In Lucrezia Floriani, a novel, Sand used Chopin as a model for a sickly Eastern European prince named Karol. He's cared for by a middle-aged actress past her prime, Lucrezia, who suffers a great deal by caring for Karol.[5] Though Sand claimed not to have made a cartoon out of Chopin, the book's publication and widespread readership may have exacerbated their antipathy to each other. However, the tipping point in their relationship involved her daughter Solange.

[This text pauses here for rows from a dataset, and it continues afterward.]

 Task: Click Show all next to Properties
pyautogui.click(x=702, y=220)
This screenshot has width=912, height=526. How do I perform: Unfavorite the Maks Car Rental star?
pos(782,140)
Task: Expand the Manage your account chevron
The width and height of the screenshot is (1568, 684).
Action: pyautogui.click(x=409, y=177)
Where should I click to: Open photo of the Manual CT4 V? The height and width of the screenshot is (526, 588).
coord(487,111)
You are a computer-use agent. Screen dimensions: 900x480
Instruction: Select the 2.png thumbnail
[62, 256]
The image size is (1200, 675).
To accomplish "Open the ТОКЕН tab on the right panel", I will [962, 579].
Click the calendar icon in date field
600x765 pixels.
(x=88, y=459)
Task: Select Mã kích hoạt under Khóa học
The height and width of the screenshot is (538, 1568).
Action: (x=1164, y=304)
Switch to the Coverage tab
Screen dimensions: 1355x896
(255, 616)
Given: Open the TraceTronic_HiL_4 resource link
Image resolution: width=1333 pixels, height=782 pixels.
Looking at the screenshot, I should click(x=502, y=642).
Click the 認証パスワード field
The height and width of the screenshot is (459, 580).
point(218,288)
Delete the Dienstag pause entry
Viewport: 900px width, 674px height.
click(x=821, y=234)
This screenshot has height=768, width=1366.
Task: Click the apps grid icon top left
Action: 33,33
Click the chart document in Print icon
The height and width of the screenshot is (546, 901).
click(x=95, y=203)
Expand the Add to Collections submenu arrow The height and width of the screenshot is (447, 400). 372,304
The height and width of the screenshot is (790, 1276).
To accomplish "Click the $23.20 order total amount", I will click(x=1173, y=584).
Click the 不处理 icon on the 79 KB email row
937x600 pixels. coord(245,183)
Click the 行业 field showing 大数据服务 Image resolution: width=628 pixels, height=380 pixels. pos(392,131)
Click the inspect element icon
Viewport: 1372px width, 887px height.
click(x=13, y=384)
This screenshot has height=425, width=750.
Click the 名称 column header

Chopin continued to be cordial to Solange after she and her husband, Auguste Clesinger, had a vicious falling out with Sand over money. Sand took Chopin's support of Solange as outright treachery and confirmation that Chopin had always "loved" Solange.[a] Sand's son Maurice also disliked Chopin. Maurice wanted to establish himself as the 'man of the estate' and did not wish to have Chopin as a rival for that role. Chopin was never asked back to Nohant. In 1848, he returned to Paris from a tour of the UK and died at the Place Vendôme. Chopin was penniless at that point; his friends had to pay for his stay there, as well as his funeral at the Madeleine. The funeral was attended by over 3,000 people, including Delacroix, Liszt, Victor Hugo and other famous people. George Sand, however, was notable by her absence.
She is also known for her implication and writings during "la commune" where she took position for the Versaille's assembly against the "communard", urging them to take violent action against the "rebels".[7]